Under an agreement reached by European Commission Executive Vice-President Valdis Dombrovskis and US Trade Representative Katherine Tai on Tuesday, the tariffs will be halted for a period of at least five years. 

It will bring an end to punitive and disruptive levies on supply chains that have little to do with the argument, which became embroiled in the trade battle. Businesses on both sides of the dispute have been hit with more than $3.3bn in duties since they were first imposed by the US in October 2019, according the EC. 
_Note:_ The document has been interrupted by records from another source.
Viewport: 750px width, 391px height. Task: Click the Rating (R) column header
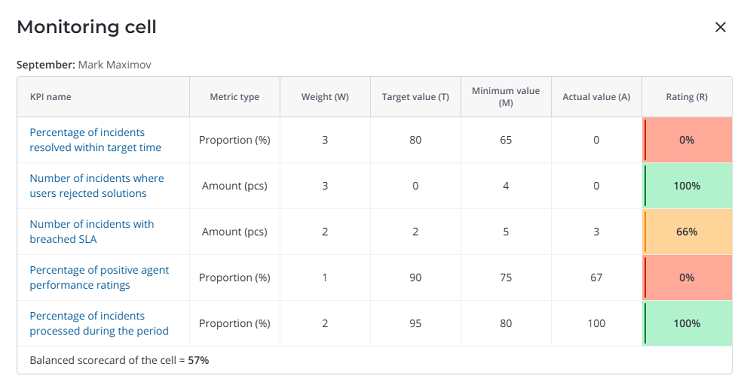(x=686, y=97)
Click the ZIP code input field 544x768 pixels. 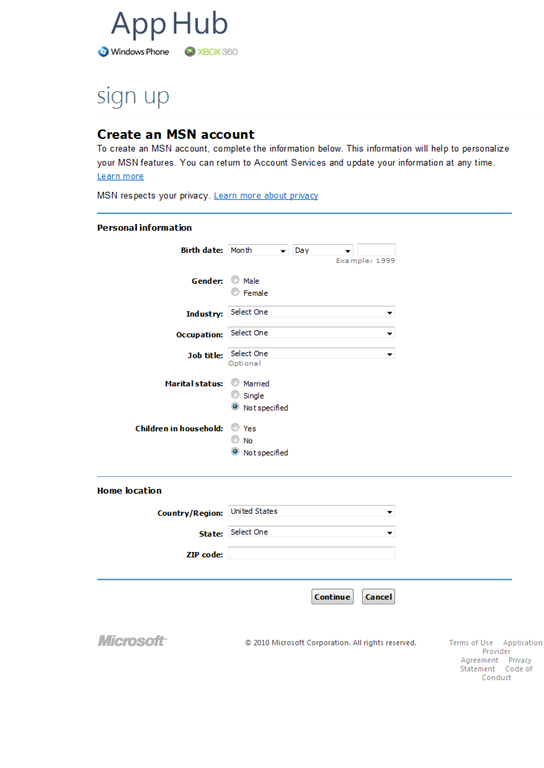[x=311, y=553]
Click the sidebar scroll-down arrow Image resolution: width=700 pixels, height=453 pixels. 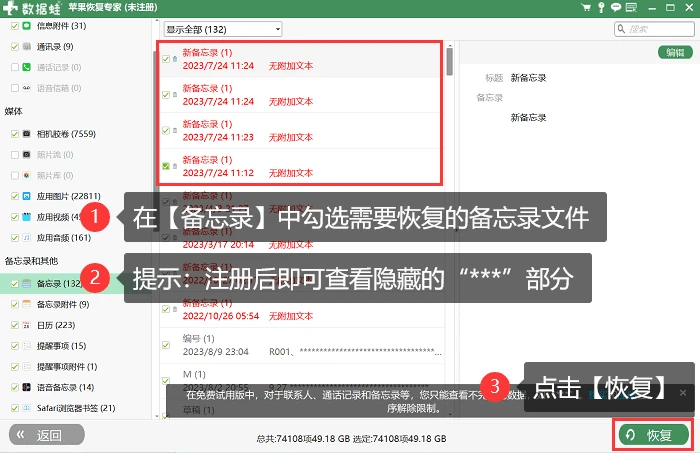coord(157,416)
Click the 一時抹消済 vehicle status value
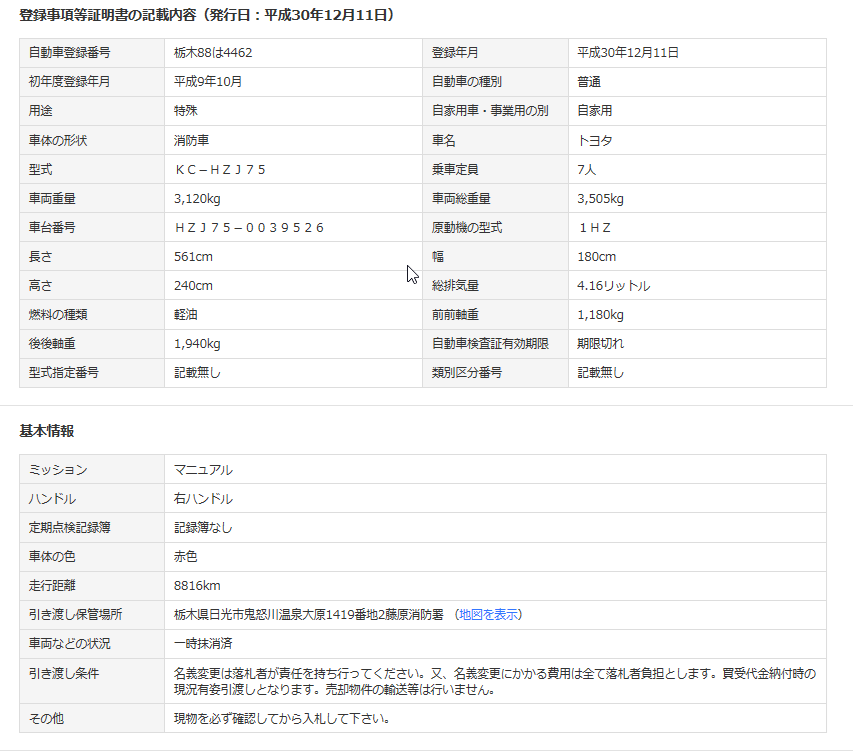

The US imposed charges on goods upto $7.5bn in response to a World Trade Organisation ruling that judged the EU’s support of Airbus, its biggest aircraft manufacturer, unlawful. A year later in November 2020, the EU hit back. The WTO found the US had violated trade rules in its favourable treatment of Boeing, and was hit with EU duties worth $4bn. 

In all the tariffs affected $11.5bn worth of goods, including French cheese, Scotch whisky, aircraft and machinery in Europe, and sugarcane products, handbags and tobacco in America. Procurement leaders on both sides of the fence were forced to wrestle with tariffs of 15% on aircraft and components, and 25% on non-aircraft related products. 
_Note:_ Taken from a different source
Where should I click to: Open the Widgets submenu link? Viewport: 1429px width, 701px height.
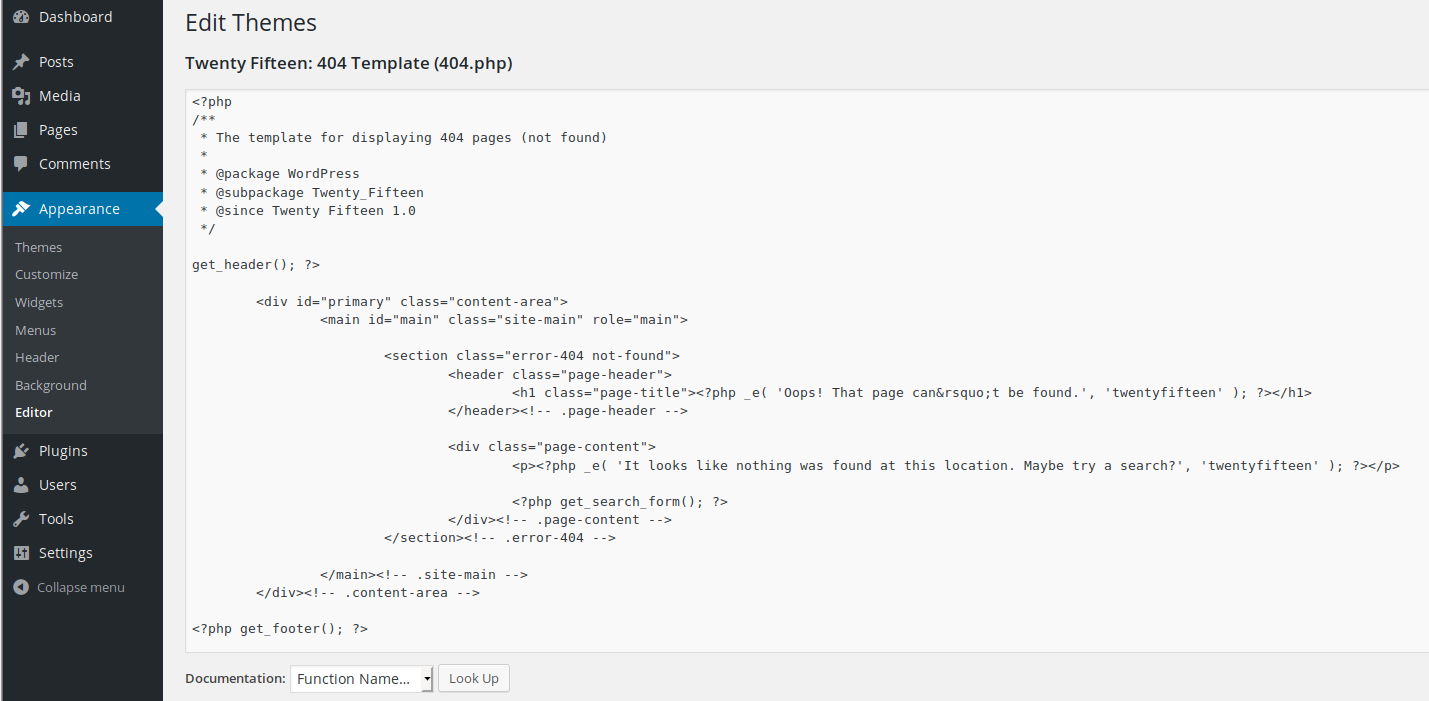(x=39, y=302)
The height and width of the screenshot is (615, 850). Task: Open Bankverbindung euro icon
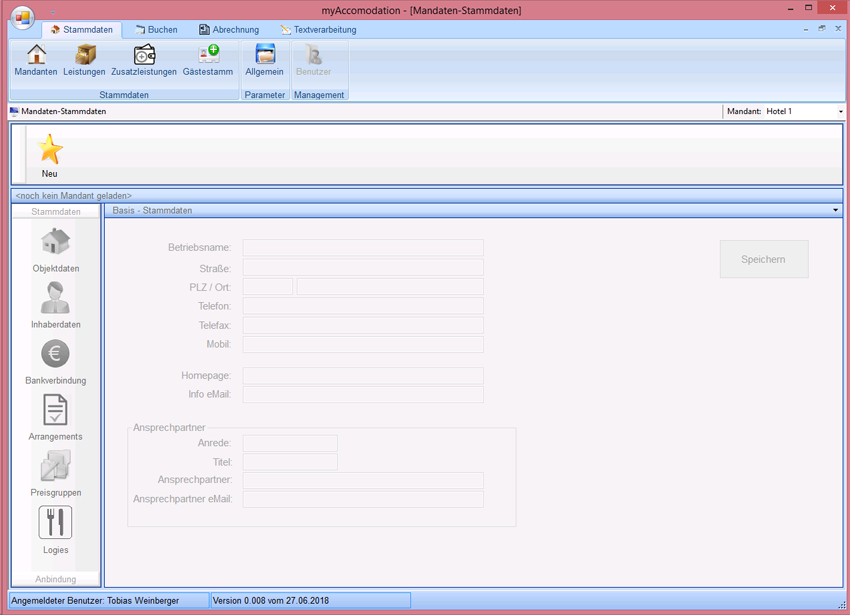(56, 354)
Boeing-Airbus dispute by the numbers  

  • The dispute began in 2004
  • Tariffs suspended for 5 years 
  • $11.5bn worth of goods affected by tariffs
  • $3.3bn in duties paid by businesses to date 
  • 15% levy on aircraft and 25% on non-aircraft goods suspended

Both sides welcome end to tariffs 

European Commission President Ursula von der Leyen branded the truce a “major step” in ending what is the longest running dispute in WTO history. It began in 2004.

“I am happy to see that after intensive work between the European Commission and the US administration, our transatlantic partnership is on its way to reaching cruising speed. This shows the new spirit of cooperation between the EU and the US and that we can solve the other issues to our mutual benefit,” she added.

Both aircraft manufacturers have welcomed the news. Airbus said in a statement that it will hopefully bring to an end the “lose-lose tariffs” that are affecting industries already facing “many challenges”. Boeing added that it will “fully support the U.S. Government’s efforts to ensure that the principles in this understanding are respected”. 

The US aerospace firm added: "The understanding reached today commits the EU to addressing launch aid, and leaves in place the necessary rules to ensure that the EU and United States live up to that commitment, without requiring further WTO action."

This week’s decision expands upon a short-term tariff truce announced in March this year. The EC says it will work closely with the US to try and further resolve the dispute, establishing a Working Group on Large Civil Aircraft led by each side’s trade minister.

Airbus last month signalled to suppliers that post-pandemic recovery was on the horizon, telling them to scale up to meet a return to pre-COVID manufacturing levels. “The aviation sector is beginning to recover from the COVID-19 crisis,” said Airbus chief executive Guillaume Faury, adding that suppliers should prepare for a period of intensive production “when market conditions call for it.”